**What is needed**:
Please print exactly the lines below, from the start of the material up to and including the line with "You are a computer-use agent. 800x418 pixels.", but none of the pictures.

**Input data**:
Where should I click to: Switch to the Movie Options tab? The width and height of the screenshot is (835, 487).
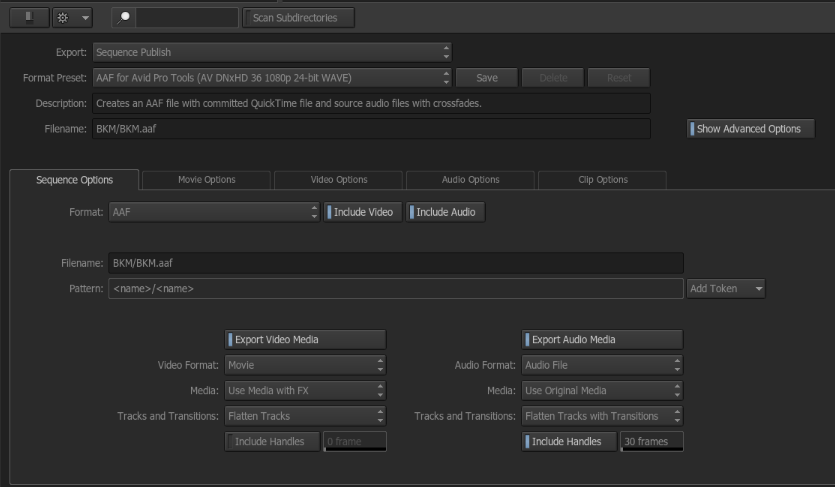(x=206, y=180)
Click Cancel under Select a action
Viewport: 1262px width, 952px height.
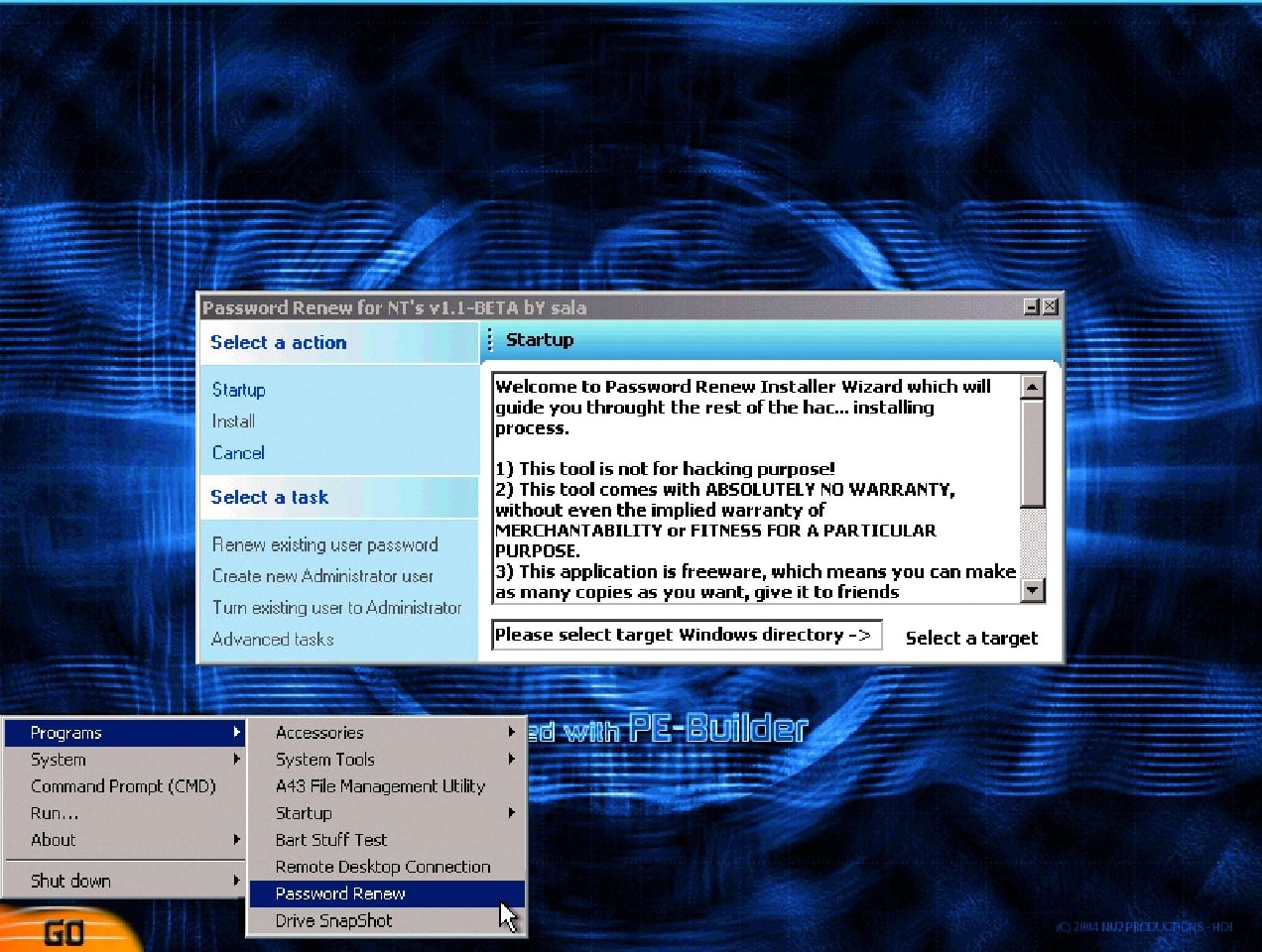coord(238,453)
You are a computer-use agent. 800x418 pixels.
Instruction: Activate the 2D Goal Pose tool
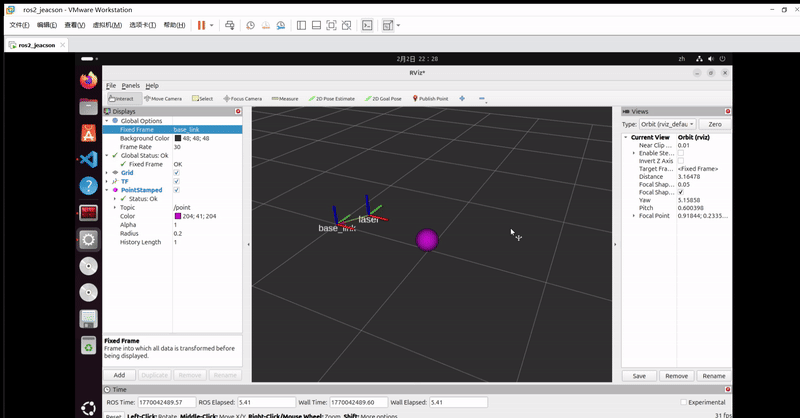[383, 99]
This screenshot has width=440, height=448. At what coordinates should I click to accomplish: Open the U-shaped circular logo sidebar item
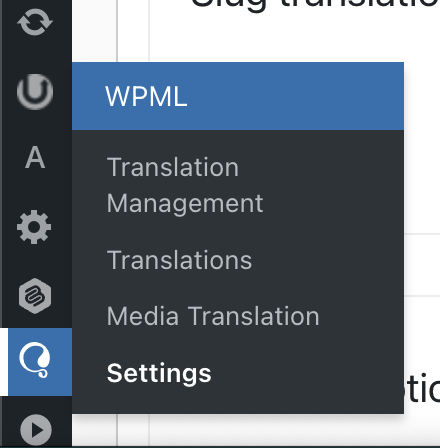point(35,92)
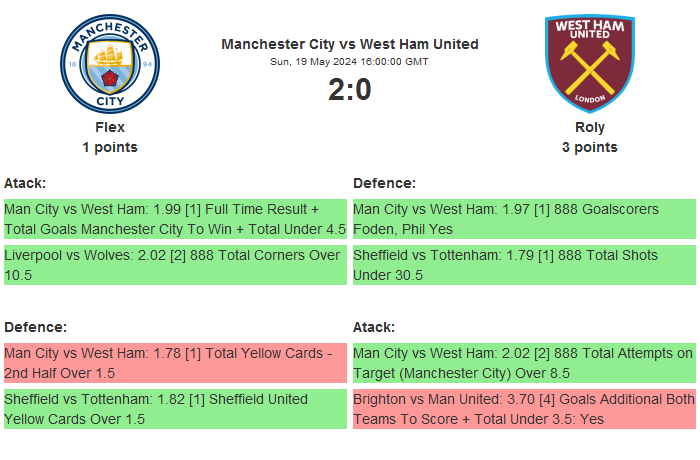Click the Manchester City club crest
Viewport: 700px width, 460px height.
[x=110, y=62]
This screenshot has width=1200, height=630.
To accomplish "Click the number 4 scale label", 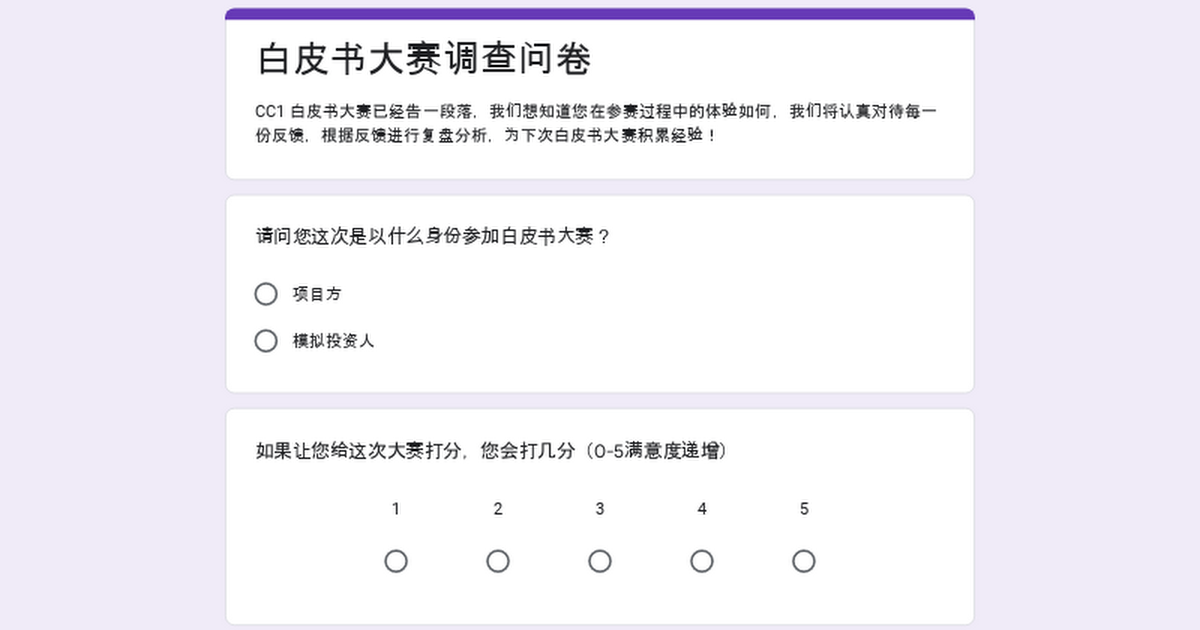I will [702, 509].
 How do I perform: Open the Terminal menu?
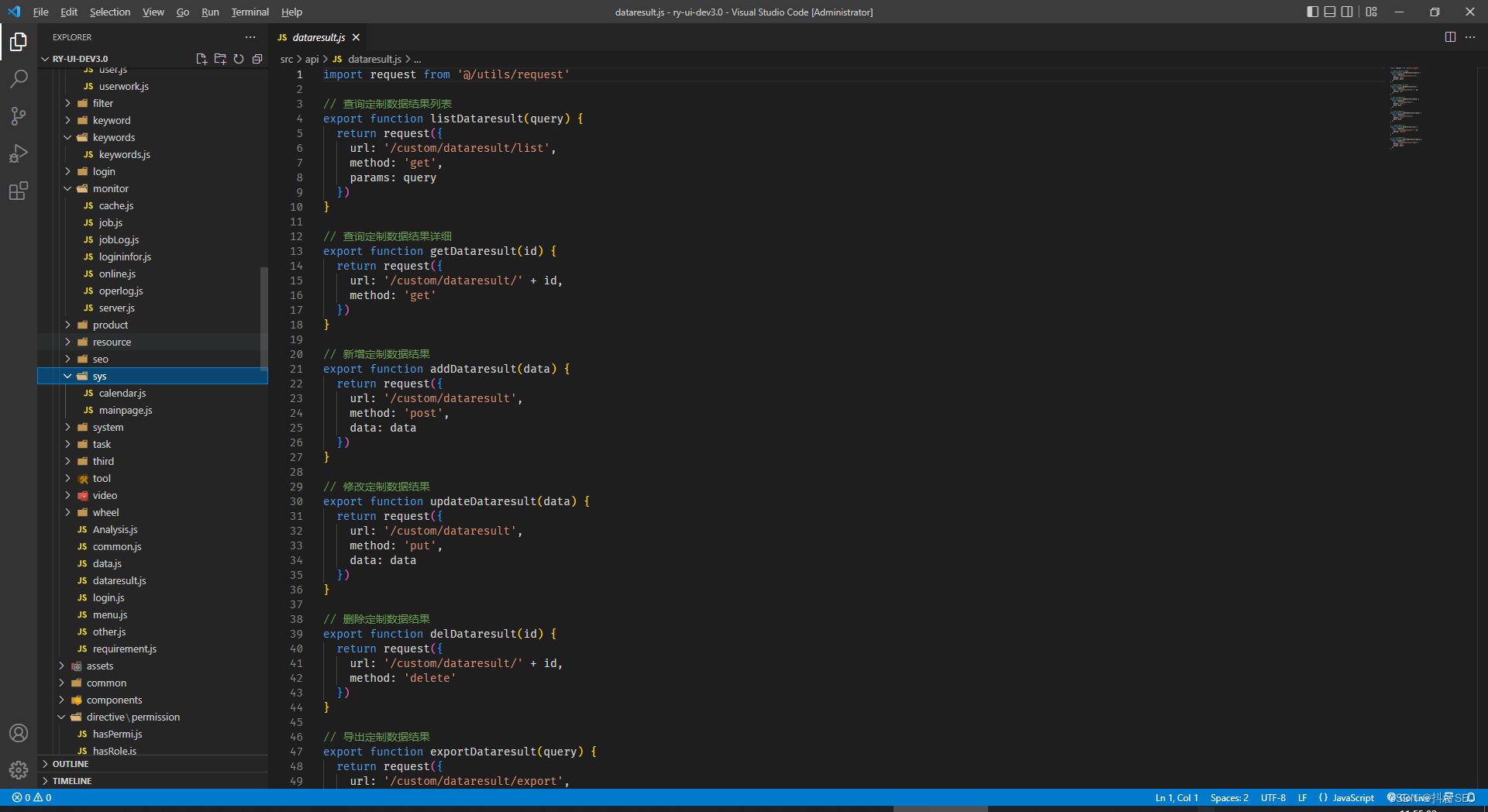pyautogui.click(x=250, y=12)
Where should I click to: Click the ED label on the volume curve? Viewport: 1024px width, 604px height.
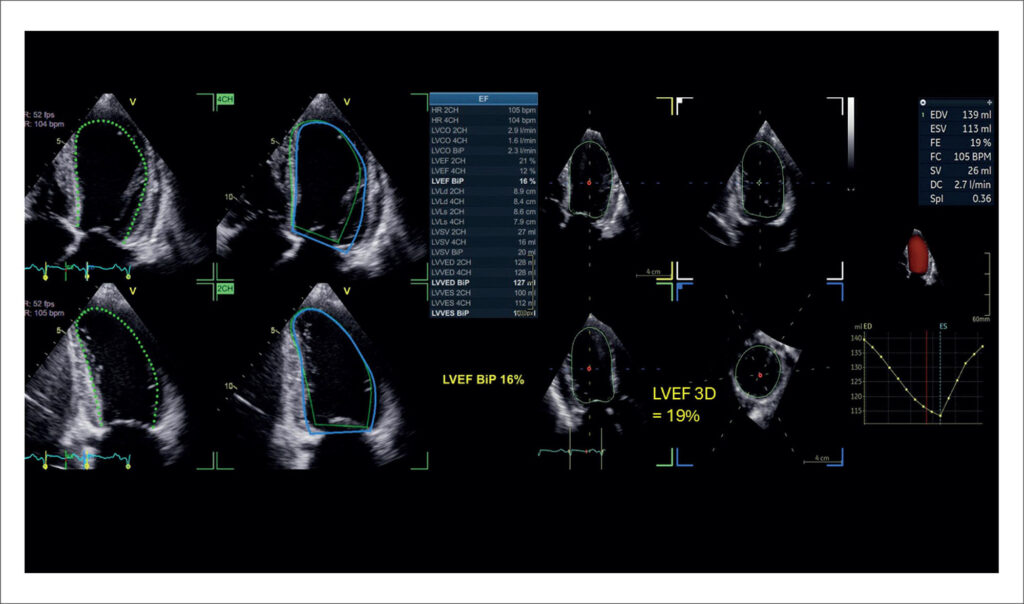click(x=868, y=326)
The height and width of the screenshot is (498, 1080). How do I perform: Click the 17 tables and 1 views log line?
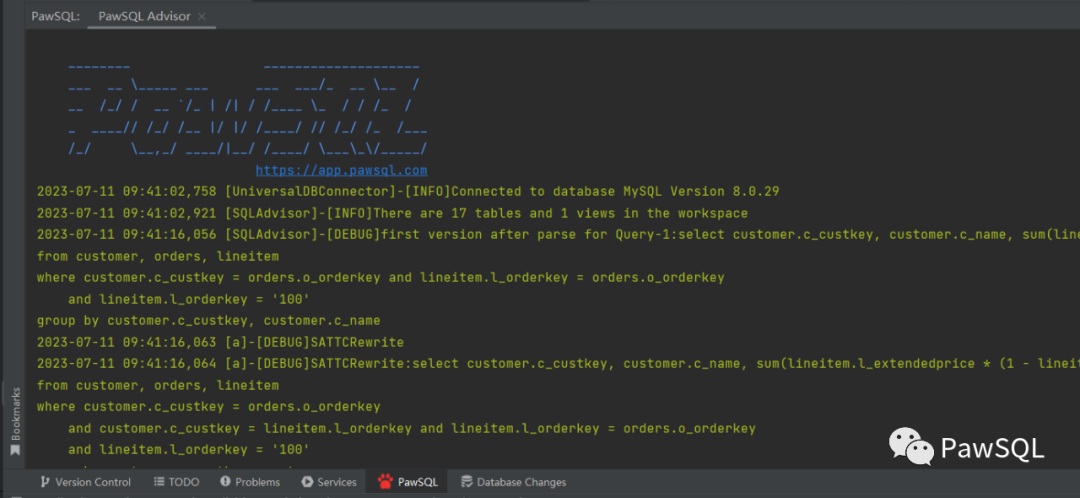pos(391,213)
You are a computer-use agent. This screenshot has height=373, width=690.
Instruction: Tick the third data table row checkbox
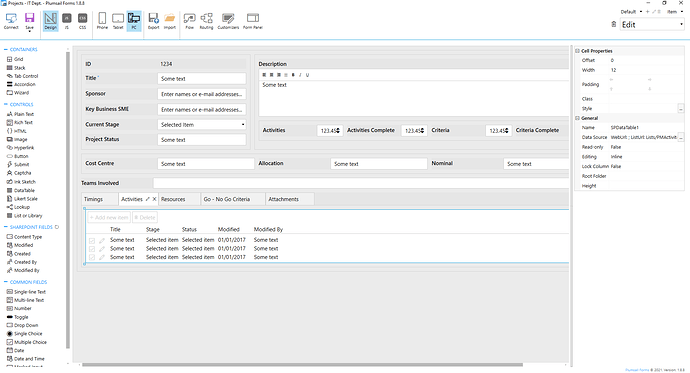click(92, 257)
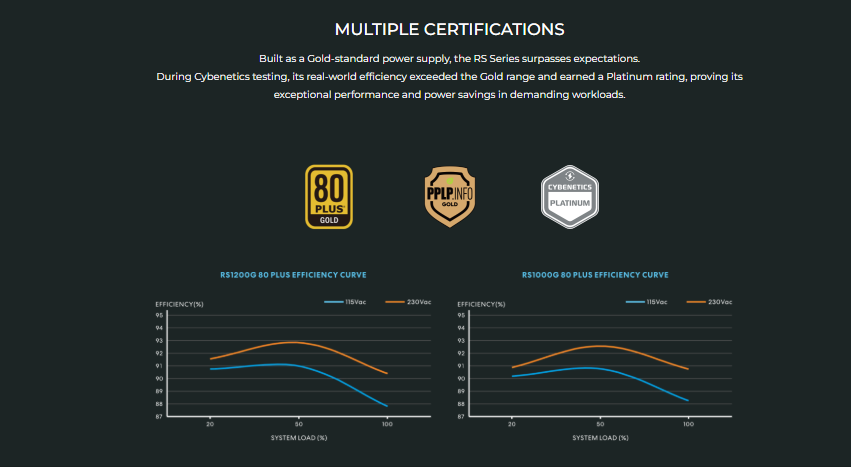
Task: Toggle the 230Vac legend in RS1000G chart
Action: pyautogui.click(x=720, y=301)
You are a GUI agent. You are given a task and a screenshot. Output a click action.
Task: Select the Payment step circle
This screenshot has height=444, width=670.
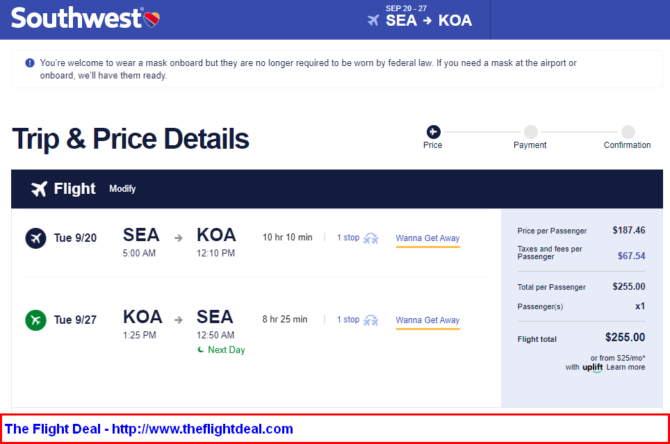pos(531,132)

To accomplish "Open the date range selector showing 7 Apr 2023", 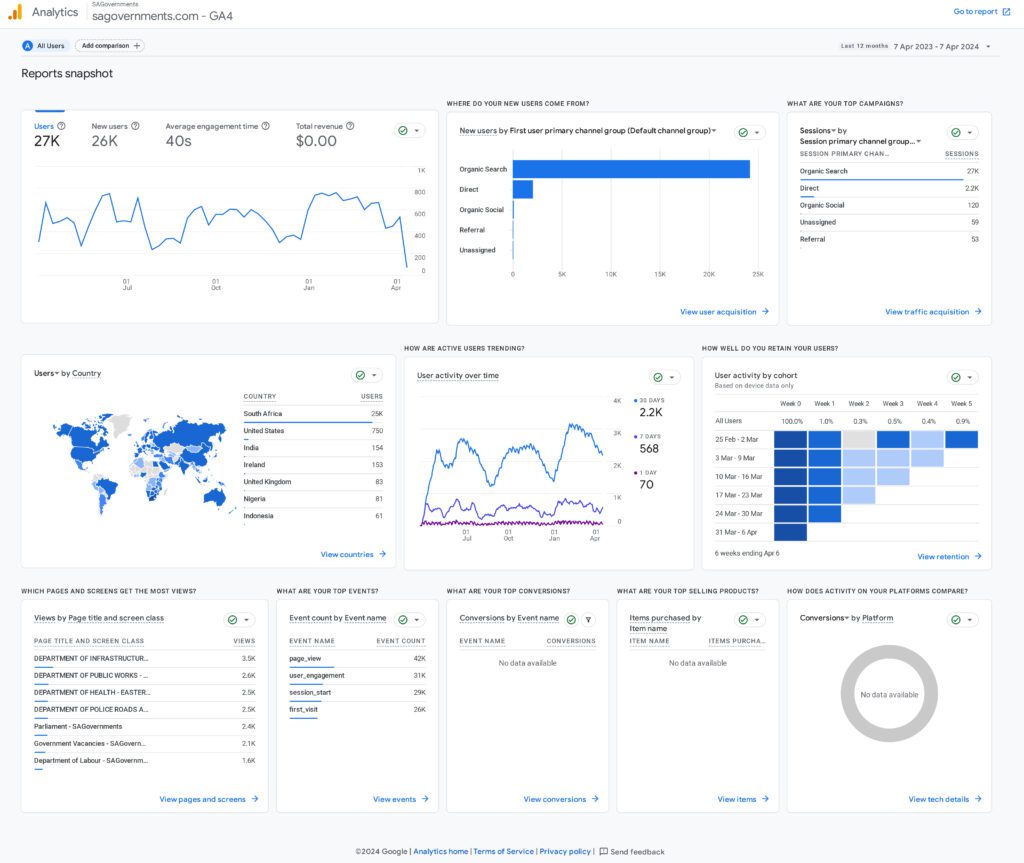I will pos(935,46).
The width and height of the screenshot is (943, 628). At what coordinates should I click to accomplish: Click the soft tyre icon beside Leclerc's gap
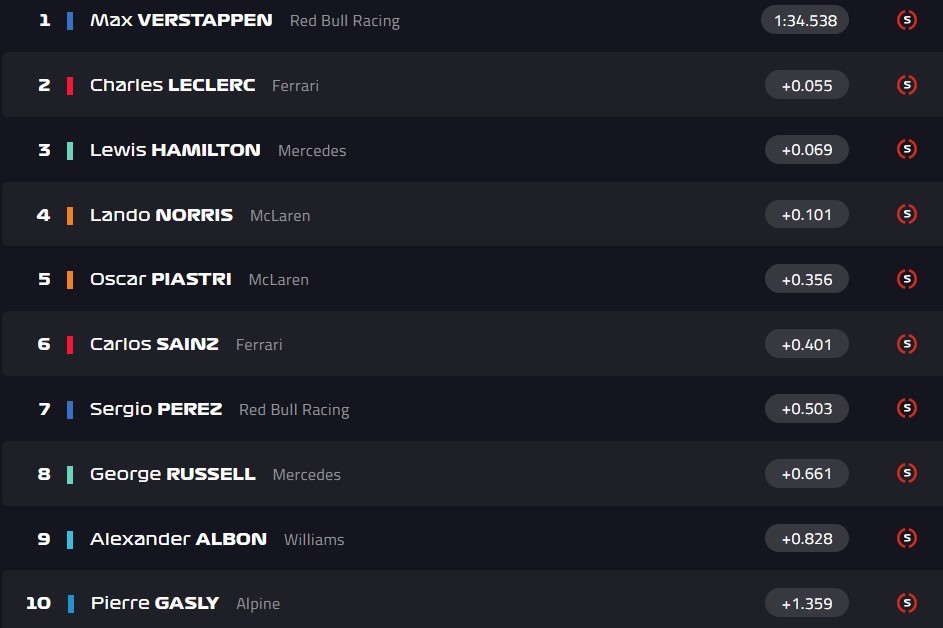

**Exercise response**:
Where should I click to: Switch to the Movie Options tab? The width and height of the screenshot is (835, 487).
(x=206, y=180)
Click Cancel under Select a action
Viewport: 1262px width, 952px height.
coord(238,453)
You are a computer-use agent. 800x418 pixels.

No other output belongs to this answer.